■ Kaynak ■
-- -- --

Kürk Mantolu Madonna

Kürk Mantolu Madonna
Fotoğraf: Macide Yirmibeşoğlu

Türk Edebiyatı’nın en önemli kalemlerinden biri olan Sabahattin Ali (1907-1948), 41 senelik yaşamına öğretmenlik, memurluk, şairlik, yazarlık, tercümanlık meslekleriyle beraber bir çok öykü, şiir ve üç adet roman sığdırmıştır. Kürk Mantolu Madonna, onun en çok okunan eserleri arasında yer alır. Sabahattin Ali, bu eserini her ne kadar novella (uzun öykü) olarak nitelendirse de kaynakların çoğunda üç romanından biri olarak geçmektedir.

Kendi halinde bir adam; Raif Efendi

Kitapta iki anlatıcı karşımıza çıkar. Kitabın ana karakteri olan Raif Efendi, tercüme bürosunda çalışan, kendi halinde, içine kapanık, sessiz bir adamdır. Ana hikaye onun bir dönem yaşadıklarını aktardığı defterden alınmadır. Bu kısımları Raif Efendi’nin dilinden okuruz.

Diğer anlatıcı da Raif Efendi ile aynı yerde çalışan genç bir adamdır. Kendisiyle aynı karakter özelliklerine sahip olduğunu düşündüğü Raif Efendi’yi merak eder. Anlatıcı bize kendi gözlemlerini, fikirlerini ve aynı zamanda iç dünyasını yansıtır.

Raif Efendi’nin yaşı ilerlemiştir ve hasta olduğu için işlerine ara verir. Anlatıcı, onu evinde ziyaret eder ve aralarında bir bağ oluşur. Raif Efendi’nin hastalığı ilerlediğinde tüm eşyalarını ona götüren anlatıcının dikkatini bir defter çeker. İhtiyar adam, onu yakmasını istese de anlatıcı o defteri okur ve bizimle paylaşır.

-- -- --

(Bir veri kümesinden kayıtlar)

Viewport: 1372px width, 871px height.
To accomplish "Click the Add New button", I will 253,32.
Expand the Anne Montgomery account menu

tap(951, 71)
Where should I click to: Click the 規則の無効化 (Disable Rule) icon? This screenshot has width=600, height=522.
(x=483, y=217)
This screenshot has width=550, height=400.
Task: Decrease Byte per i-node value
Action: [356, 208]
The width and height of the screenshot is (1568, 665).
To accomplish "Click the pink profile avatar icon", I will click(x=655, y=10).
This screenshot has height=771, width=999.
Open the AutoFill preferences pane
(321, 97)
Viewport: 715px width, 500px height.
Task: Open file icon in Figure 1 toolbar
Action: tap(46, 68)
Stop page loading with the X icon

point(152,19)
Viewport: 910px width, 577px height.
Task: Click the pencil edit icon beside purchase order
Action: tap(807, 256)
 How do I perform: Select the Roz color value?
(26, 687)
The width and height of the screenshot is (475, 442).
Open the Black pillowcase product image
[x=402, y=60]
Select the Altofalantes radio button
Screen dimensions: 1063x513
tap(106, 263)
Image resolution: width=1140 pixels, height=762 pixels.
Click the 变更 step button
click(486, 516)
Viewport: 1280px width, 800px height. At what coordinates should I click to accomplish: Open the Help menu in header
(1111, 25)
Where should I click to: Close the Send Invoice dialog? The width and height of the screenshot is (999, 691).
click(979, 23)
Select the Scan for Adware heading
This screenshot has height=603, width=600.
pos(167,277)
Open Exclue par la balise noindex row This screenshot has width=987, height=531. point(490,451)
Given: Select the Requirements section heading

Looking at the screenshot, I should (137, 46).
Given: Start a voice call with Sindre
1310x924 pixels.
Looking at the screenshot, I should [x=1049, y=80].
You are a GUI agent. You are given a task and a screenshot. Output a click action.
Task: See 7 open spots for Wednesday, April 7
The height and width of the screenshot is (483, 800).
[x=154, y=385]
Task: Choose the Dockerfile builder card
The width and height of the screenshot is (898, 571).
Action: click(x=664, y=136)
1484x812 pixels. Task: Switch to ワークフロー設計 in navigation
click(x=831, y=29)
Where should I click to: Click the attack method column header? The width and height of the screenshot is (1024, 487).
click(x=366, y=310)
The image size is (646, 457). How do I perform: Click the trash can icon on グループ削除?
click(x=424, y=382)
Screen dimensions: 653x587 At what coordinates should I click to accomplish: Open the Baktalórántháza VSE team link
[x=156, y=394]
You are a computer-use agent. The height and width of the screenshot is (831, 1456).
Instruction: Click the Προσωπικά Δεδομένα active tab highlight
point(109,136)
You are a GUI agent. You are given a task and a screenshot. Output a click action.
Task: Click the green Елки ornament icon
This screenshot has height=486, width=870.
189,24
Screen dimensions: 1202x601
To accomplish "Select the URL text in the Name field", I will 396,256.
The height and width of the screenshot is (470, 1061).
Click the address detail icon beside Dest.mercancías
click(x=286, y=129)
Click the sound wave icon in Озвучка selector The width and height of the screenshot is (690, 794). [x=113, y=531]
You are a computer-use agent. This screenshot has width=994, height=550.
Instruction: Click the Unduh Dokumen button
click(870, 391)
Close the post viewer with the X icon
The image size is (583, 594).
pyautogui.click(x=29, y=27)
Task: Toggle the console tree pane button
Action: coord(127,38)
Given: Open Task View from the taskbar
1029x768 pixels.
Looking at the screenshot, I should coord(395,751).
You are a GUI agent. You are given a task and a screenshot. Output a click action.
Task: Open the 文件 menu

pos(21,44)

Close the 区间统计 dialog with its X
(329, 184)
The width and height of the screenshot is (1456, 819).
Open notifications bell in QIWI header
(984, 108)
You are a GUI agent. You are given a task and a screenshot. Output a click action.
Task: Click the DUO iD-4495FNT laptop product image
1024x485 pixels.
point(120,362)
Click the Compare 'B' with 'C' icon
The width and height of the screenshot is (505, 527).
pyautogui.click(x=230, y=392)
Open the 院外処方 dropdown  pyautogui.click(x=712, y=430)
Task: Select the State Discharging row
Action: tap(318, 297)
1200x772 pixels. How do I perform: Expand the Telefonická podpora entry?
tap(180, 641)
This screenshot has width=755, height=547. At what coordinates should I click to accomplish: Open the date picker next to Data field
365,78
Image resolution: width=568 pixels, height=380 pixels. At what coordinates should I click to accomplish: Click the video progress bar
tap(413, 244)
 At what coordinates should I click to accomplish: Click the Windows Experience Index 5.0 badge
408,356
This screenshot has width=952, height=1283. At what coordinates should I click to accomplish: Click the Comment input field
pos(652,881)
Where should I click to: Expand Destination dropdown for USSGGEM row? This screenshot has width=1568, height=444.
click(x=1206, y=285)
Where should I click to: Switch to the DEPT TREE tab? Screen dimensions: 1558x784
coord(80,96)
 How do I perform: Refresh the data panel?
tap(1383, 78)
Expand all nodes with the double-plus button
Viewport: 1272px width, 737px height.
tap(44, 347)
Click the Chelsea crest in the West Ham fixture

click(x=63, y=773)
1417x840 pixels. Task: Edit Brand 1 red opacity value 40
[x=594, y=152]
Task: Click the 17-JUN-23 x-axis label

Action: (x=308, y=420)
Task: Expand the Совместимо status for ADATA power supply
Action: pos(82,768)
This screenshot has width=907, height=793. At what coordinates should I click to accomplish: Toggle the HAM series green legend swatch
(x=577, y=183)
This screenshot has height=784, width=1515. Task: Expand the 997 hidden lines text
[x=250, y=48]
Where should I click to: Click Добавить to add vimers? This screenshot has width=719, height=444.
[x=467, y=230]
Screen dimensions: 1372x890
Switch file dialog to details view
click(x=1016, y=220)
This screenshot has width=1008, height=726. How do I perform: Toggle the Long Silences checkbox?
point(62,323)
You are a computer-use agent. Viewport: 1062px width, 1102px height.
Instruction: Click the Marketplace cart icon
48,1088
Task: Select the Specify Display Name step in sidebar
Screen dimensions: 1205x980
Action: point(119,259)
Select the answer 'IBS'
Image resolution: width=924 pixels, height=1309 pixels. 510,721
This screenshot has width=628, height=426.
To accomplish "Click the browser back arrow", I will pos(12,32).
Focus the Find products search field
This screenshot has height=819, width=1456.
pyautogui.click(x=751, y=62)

-- -- --

■ Görev A ■
Kaynaktaki "Kitabın ana karakteri olan Raif Efendi, tercüme bürosunda çalışan, kendi halinde, içine kapanık, sessiz bir adamdır." cümlesini İngilizceye çeviriniz.
■ Görev B ■
Aşağıdaki ifadelerin kaynakla uyuşup uyuşmadığını belirtiniz. Her biri için evet ya da hayır deyip kaynaktaki belirleyici sözleri aynen alıntılayınız.
(i) Sabahattin Ali 41 yıl yaşamıştır.
(ii) Sabahattin Ali bu eserini roman olarak nitelendirmiştir.
(iii) Raif Efendi, anlatıcıdan defteri yakmasını istemiştir.
■ Görev C ■
Kaynaktaki metni, "Kendi halinde bir" sözlerinden başlayarak aşağıya doğru "ve bizimle paylaşır." sözlerine kadar eksiksiz biçimde yazınız.

■ Görev sonucu A ■
Raif Efendi, the main character of the book, is a quiet, withdrawn man who keeps to himself and works at a translation office.

■ Görev sonucu B ■
(i) Evet: "41 senelik yaşamına"
(ii) Hayır: "bu eserini her ne kadar novella (uzun öykü) olarak nitelendirse de"
(iii) Evet: "İhtiyar adam, onu yakmasını istese de"

■ Görev sonucu C ■
Kendi halinde bir adam; Raif Efendi

Kitapta iki anlatıcı karşımıza çıkar. Kitabın ana karakteri olan Raif Efendi, tercüme bürosunda çalışan, kendi halinde, içine kapanık, sessiz bir adamdır. Ana hikaye onun bir dönem yaşadıklarını aktardığı defterden alınmadır. Bu kısımları Raif Efendi’nin dilinden okuruz.

Diğer anlatıcı da Raif Efendi ile aynı yerde çalışan genç bir adamdır. Kendisiyle aynı karakter özelliklerine sahip olduğunu düşündüğü Raif Efendi’yi merak eder. Anlatıcı bize kendi gözlemlerini, fikirlerini ve aynı zamanda iç dünyasını yansıtır.

Raif Efendi’nin yaşı ilerlemiştir ve hasta olduğu için işlerine ara verir. Anlatıcı, onu evinde ziyaret eder ve aralarında bir bağ oluşur. Raif Efendi’nin hastalığı ilerlediğinde tüm eşyalarını ona götüren anlatıcının dikkatini bir defter çeker. İhtiyar adam, onu yakmasını istese de anlatıcı o defteri okur ve bizimle paylaşır.